目の前の漆黒の長椅子にカルメンと、そしてレイが座っており、彼女らの後方にはハインが、部屋の隅には給仕の女性が立っていた。
先程までのハインとは異なり、館の主であるカルメンは穏やかにディルクの対応をしてはいるが時折警戒している様子を感じさせる。
「申し遅れました。私はアルテカンフ領領主のカルメン・バルマー。そしてこちらが、」
「わたしの名前はレイ。トウドウ・レイよ」
カルメンの後を継ぐようにレイが自己紹介をする。
(家名があるのか)
「俺はディルク。レイといったか―――家名を持っているんだな」
エルデ・クエーレでは統治者層のヒトのみ家名が与えられている。
歴史ある家系や、または特殊な称号を得られたヒトが中央から授けられるものだ。
「えぇ。こちらの世界ではすべてのヒトが家名、苗字をもっているわ」
(なんだとっ!―――どういうことだ?)
レイの回答にディルクは“ある”疑問を覚えたものの、胸の奥に仕舞った。
「それで。うちのレイにどのようなご用件でしょうか?」
カルメンが笑顔で問いかけてくる。
「あぁ――とりあえず一つ確認をしたい。レイ、お前は異世界から来た、“ニンゲン”だな」
ディルクがそう言った瞬間に、応接室内の空気が一気に張りつめた。
特にカルメンの反応は顕著だった。息をヒュッと飲み、真剣な顔へと移る。
レイが隣のカルメンを見る。彼女がゆっくりと頷いたのを見てレイは口を開いた。
「えぇ、そうよ」
「そうか。俺は今、レン、というニンゲンと行動を共にしている。そいつは神獣綬日の日にニホンからこちらの世界に飛ばされてきている」
「なんですって!?私以外にも人間がいるの!?」
それを聞いたレイは目を大きく開き、驚きの声を上げた。
「―――やはり、そうなのですね。」
カルメンだけはディルクのその言葉を予想していたようだった。だがその顔には苦渋が浮かんでいる。
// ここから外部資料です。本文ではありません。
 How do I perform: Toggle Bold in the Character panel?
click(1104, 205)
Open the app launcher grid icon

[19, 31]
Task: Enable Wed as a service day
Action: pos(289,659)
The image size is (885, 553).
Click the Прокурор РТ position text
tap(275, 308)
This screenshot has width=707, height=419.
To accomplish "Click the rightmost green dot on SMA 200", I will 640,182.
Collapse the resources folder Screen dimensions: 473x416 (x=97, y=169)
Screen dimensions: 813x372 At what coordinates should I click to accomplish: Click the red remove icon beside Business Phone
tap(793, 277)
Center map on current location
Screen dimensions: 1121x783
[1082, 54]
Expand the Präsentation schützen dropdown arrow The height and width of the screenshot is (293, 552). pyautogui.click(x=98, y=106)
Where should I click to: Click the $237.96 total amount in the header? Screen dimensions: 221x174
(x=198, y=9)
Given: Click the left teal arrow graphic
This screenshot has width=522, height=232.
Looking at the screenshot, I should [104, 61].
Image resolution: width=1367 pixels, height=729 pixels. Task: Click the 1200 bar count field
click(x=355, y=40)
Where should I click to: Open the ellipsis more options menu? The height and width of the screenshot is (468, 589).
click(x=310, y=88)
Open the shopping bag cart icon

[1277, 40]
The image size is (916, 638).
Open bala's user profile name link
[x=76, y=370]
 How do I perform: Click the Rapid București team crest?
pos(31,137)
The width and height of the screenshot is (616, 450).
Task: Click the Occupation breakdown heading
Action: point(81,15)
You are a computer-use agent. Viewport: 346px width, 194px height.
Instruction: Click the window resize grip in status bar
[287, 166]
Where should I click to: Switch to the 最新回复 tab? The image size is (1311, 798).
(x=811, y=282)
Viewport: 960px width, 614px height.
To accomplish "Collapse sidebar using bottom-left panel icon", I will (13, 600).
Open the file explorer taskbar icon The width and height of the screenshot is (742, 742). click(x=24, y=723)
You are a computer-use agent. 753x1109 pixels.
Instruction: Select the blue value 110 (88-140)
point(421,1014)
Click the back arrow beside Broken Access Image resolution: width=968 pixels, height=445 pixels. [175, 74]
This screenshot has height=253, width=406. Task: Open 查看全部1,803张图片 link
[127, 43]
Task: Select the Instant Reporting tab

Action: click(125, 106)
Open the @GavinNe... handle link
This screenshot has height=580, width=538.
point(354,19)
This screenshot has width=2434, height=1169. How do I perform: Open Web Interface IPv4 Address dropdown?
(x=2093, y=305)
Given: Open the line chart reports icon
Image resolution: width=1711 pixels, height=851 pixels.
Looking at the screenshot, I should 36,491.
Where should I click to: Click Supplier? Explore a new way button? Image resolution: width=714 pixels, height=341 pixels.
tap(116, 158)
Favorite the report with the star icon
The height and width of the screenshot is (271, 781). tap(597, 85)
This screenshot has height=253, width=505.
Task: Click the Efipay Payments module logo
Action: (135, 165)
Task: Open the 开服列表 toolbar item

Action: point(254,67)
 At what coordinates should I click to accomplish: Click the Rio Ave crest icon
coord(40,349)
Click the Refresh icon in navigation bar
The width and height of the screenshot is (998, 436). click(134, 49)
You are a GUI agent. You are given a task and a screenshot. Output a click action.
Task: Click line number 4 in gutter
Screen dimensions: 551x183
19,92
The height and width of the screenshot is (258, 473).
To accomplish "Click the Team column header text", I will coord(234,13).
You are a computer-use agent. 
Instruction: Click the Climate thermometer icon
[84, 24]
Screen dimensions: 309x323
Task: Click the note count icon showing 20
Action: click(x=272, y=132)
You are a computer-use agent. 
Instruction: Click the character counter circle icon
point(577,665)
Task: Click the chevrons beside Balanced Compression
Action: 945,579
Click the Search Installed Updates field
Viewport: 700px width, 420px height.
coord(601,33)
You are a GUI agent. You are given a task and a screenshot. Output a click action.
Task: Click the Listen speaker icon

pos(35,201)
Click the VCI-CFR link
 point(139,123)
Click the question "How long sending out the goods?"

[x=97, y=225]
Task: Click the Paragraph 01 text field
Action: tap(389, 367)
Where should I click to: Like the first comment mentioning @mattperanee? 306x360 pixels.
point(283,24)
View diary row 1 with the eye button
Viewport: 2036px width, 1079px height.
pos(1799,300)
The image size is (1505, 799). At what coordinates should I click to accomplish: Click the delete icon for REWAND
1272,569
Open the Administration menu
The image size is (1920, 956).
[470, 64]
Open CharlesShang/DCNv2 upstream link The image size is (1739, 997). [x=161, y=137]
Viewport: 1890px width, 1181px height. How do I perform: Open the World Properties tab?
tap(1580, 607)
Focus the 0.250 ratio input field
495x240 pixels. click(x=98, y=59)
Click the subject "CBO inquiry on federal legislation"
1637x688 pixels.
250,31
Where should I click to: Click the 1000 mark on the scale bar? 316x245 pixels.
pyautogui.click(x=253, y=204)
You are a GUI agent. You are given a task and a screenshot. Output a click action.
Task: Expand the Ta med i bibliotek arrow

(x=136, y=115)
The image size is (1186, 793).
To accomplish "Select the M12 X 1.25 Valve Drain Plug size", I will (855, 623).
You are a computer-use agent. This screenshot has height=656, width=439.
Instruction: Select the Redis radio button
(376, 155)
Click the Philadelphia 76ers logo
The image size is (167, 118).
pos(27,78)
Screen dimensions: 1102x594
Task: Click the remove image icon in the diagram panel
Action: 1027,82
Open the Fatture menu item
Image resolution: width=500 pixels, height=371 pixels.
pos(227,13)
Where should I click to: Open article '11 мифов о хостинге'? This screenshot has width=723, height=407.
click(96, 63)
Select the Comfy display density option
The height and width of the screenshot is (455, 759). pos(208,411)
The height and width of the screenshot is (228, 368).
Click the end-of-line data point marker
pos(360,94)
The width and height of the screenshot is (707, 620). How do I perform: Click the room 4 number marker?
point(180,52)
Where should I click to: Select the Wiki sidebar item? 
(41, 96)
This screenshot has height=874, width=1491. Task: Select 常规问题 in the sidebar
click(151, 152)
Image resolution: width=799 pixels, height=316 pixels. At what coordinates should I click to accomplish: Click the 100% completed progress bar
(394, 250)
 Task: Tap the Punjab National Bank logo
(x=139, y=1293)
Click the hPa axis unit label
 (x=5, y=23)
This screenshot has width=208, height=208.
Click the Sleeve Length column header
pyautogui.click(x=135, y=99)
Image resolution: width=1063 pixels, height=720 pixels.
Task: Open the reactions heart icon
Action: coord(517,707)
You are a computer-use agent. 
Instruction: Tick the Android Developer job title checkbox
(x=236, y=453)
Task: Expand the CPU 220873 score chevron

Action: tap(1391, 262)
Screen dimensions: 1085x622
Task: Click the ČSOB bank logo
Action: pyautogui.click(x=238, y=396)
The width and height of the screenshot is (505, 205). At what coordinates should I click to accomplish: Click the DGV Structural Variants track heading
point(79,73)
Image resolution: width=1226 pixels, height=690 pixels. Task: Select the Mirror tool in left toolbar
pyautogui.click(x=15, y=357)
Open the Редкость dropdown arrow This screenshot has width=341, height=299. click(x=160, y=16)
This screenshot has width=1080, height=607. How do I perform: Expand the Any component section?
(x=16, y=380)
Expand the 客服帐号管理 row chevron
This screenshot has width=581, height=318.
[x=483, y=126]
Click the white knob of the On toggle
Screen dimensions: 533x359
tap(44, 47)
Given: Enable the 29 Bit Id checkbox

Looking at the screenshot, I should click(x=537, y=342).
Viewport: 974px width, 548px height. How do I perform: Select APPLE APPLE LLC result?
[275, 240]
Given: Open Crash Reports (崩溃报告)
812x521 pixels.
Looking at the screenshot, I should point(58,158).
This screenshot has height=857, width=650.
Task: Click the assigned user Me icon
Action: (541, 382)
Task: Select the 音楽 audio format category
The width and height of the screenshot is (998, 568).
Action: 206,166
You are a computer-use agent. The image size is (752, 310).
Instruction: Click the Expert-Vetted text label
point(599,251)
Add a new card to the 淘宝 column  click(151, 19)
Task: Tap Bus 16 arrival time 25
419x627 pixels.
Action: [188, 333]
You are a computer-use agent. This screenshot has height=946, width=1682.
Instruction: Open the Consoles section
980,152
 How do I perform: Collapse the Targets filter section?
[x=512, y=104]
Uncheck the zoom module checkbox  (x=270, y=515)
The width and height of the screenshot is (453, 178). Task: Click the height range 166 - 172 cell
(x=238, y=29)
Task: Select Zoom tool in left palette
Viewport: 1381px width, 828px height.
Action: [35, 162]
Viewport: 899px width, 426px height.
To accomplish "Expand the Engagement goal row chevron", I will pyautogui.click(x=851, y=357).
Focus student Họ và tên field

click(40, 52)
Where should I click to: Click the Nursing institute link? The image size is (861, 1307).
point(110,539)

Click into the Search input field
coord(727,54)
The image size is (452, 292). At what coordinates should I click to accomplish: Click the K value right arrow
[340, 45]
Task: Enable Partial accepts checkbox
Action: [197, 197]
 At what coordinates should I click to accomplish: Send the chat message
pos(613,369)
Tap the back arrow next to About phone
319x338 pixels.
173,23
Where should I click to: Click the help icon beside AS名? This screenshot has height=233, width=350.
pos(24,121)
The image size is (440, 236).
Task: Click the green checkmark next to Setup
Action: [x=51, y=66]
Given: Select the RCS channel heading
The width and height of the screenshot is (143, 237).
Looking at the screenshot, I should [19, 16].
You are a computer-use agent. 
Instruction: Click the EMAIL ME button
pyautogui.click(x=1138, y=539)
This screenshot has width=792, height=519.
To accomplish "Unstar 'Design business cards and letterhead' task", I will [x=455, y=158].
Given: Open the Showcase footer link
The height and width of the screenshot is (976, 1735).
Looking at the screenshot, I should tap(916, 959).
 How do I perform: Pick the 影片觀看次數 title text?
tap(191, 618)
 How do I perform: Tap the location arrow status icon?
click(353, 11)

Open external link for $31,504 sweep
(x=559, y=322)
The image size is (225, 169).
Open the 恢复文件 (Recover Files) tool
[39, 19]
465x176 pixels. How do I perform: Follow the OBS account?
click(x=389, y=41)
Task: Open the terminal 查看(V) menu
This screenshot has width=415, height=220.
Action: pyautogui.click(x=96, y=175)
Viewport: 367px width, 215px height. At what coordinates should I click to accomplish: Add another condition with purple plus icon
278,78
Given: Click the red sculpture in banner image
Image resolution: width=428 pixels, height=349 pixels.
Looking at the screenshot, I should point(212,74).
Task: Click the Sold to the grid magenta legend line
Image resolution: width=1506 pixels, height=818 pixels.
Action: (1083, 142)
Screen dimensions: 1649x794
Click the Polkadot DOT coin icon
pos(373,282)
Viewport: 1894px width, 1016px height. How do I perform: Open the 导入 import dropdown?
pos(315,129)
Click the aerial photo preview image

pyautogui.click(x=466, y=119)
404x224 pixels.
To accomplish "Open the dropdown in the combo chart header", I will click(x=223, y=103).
カルメンは一度ゆっくりと目を閉じ、開くと、体を隣に座っているレイの方向へと向けた。
「レイちゃん。貴方に謝らなければならないことがあるの――私は知っていたわ。レイたん以外にもアルテカンフにニンゲンがいるということを」
それを聞いたレイは再度驚きの声を上げた。その表情には多大な困惑と僅かな怒りを感じさせた。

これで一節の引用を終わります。